A+E // L’architecture, héritage et valeurs ?

R.H. // Nous avons parfois tendance à présenter nos projets comme s’ils étaient le résultat d’une forme inévitable, comme s’il n’existait qu’une seule réponse possible aux contraintes qui les façonnent. Pourtant, ce n’est pas vrai : il suffit d’observer n’importe quel concours d’architecture, où un même problème suscite une multitude de solutions. Un architecte doit naturellement tenir compte de toutes les contraintes visibles et invisibles, les besoins du programme, l’ensoleillement, les conditions thermiques, mais on oublie souvent de mentionner l’une des plus déterminantes : celles du client. L’une des valeurs les plus précieuses que j’ai héritées de ma famille réside justement dans cette compréhension que le projet se conçoit en collaboration avec le client, qui, qu’on le veuille ou non, marque l’identité de l’ouvrage. Nous aimons parfois opposer bons et mauvais clients, ou minimiser leur influence comme si l’architecte créait dans une liberté absolue, mais cela ne reflète pas la réalité : le client joue toujours un rôle essentiel et doit être respecté en tant que partenaire.

C’est une leçon transmise par mon grand-père à mon père, puis par mon père à moi, sous la forme d’une phrase simple qu’on adresse à un enfant : « Tu ne peux pas considérer qu’un client est assez intelligent pour t’avoir choisi comme architecte et assez stupide pour ne pas savoir ce qu’il veut. » Cette idée m’a accompagné dès mon entrée à l’école d’architecture de Madrid, un jour où mon père, qui m’avait accompagné malgré ma pudeur, m’a confié les mêmes mots qu’il avait reçus de son propre père : « Tu n’es pas un génie. Il ne te reste qu’à travailler. » J’ai grandi avec cette éthique du travail, cette idée que l’effort prime sur tout. Deux héritages qui ont profondément influencé ma carrière.

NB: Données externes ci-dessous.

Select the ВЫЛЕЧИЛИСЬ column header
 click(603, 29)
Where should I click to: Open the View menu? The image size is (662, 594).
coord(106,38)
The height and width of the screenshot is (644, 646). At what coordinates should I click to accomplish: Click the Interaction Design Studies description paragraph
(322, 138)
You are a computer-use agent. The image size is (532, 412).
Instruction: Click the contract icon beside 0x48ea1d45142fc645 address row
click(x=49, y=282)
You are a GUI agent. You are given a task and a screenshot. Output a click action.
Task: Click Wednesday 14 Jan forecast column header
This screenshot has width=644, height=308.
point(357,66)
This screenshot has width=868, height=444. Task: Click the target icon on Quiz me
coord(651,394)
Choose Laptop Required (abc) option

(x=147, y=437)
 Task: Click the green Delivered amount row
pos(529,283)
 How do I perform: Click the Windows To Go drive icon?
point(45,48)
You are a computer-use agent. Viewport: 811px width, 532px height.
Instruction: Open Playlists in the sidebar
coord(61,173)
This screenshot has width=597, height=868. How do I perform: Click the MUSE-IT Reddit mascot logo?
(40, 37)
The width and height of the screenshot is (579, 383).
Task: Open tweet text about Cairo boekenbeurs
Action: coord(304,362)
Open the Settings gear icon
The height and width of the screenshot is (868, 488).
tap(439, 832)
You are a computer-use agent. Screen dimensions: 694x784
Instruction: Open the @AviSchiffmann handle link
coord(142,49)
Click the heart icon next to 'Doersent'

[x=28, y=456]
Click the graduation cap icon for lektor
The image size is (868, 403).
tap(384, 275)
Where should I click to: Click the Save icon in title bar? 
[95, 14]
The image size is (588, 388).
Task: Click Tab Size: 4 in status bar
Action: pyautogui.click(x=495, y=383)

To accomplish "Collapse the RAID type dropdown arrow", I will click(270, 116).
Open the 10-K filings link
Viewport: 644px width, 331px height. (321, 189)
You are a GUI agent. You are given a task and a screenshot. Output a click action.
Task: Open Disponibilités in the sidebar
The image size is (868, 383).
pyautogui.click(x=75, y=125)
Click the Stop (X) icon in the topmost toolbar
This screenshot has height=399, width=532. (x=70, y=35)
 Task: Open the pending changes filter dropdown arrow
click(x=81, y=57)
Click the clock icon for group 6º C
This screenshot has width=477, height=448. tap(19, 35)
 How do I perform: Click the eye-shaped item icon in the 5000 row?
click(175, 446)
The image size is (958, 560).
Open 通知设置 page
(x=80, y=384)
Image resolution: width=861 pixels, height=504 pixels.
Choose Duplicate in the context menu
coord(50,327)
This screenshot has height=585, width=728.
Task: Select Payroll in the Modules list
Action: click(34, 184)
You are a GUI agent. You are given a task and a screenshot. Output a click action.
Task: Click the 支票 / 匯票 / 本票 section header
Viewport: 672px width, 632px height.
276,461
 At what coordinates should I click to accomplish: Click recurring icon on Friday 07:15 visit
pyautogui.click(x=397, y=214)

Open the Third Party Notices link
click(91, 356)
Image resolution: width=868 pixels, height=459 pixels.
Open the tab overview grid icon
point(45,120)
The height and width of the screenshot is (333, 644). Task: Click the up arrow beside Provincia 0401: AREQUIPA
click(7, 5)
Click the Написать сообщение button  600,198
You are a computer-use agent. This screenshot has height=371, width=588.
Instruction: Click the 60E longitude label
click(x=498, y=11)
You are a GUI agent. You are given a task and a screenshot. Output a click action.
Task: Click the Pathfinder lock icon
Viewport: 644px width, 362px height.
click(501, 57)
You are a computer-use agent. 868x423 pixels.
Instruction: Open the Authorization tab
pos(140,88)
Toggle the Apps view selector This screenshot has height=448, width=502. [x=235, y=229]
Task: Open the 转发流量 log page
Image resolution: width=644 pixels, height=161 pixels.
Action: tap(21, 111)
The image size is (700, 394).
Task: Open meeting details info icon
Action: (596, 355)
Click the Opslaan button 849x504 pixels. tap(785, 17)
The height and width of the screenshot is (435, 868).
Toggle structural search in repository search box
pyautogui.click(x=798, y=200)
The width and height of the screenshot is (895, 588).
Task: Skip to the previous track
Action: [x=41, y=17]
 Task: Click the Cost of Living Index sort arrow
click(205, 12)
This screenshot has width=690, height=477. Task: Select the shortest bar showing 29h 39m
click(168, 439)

À cela s’ajoute une autre œuvre très chère à mon cœur, réalisée en même temps que la tour de Rabat. Alors que je travaillais sur cet édifice emblématique à Rabat, je menais également un petit projet dans la campagne de Cordoue, ma province natale. Un bâtiment modeste mais chargé d’émotion, soutenu par un client qui a compris l’importance personnelle que ce projet revêtait pour moi et qui a collaboré avec une générosité similaire à celle que j’ai connue pour la tour. Lorsque j’ai reçu un prix de l’association des architectes de Cordoue, le jury a qualifié ce bâtiment de « petite mosquée », une expression qui m’a profondément touché. Né dans la ville de la célèbre mosquée de Cordoue, baptisé en son sein, paradoxe que j’aime raconter, je porte en moi cette tradition, cette émotion presque enfantine. Sans en avoir pleinement conscience au départ, j’ai compris que ce petit édifice cherchait à recréer, humblement, une autre petite mosquée à Cordoue. Ce projet occupe une part intime de mon cœur, tandis que l’autre est naturellement habitée par la tour de Rabat.